Heenan explains ‘nay’ vote for 2019 budget

On Tuesday at the city of Dunkirk’s Common Council meeting, the board passed the 2019 budget in the amount of $23,686,106.

Among the resolutions passed, the ones pertaining to 2019 were passed 4-1 with the single “nay” vote belonging to Third Ward Councilman Shaun Heenan, who elaborated on his decision with the OBSERVER on Wednesday.

“The no vote was spurred on by many things but the main focus is wages,” Heenan started. “This is the second year in a row that raises were given to the same three positions. This year, I believe, there were a total of seven raises, all hidden from the public by including them in the budget.”

As it stands in the charter, there is no resolution needed if the money is in the budget. Personnel costs are written in the budget for each department as a single line item. The overall total pay for all individuals within the department is then entered as a single amount, as opposed to each individual being written in as separate line.

“I have no issue with these people getting raises for the work that they do,” Heenan explained. “They work hard, I would just like to see others get raises who haven’t gotten them. If we’re going to do them at all, I’d like them outlined in a clearer fashion.”

Another concern Heenan has is with the position of Mayor Wilfred Rosas’ executive assistant, which is not a position in the charter. That position is budgeted in for approximately $25,000-$30,000.

“The position was included again this year, as it was funded in the budget,” Heenan added. “Again, hidden from the public in the form of an increased budget line.”

Heenan also expressed a problem with the Development Department, citing the increase over the last couple of years for part-time staff as well as issues with overtime costs.

“In 2016 the budget line for part-time employees in the Development Department was 0,” He said. “For the past two years its been $42,000 each year. Overtime line in the same department is also over $12,000.”

Overall, Heenan believes that the city needs to curtail some of its spending. He went on to explain that transitional aid, which is aid given due to the loss of the NRG plant, will cease in three years.

“The city needs to exercise fiscal responsibility. In approximately three years, our transitional aid of about $1.6 million will end,” he explained.

Heenan went on to mention briefly the second boat race coming up this summer and its incurred costs.

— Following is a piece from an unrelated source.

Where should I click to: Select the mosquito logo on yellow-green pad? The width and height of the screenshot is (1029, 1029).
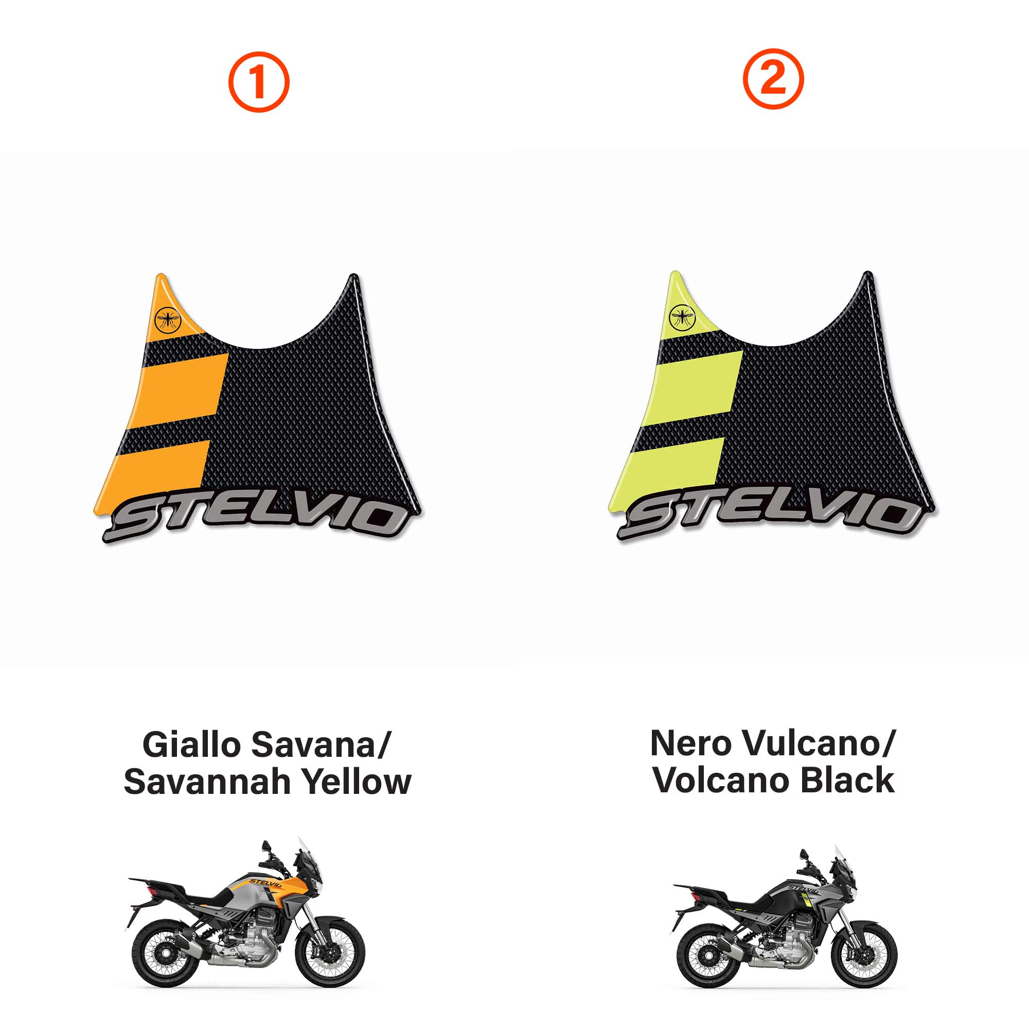pos(682,317)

“This year is another boat race, the second of three that council found out about a few months ago,” he said. “The administration signed a three-year contract through the DLDC (Dunkirk Local Development Corporation), but without council getting to vote on it. However, the city is the one paying for all costs pertaining to the race.”

“All and all, I believe the administration should be looking forward to and developing a budget for when the transitional aid ends,” Heenan finished. “That’s the most important thing for taxpayers and the city alike.”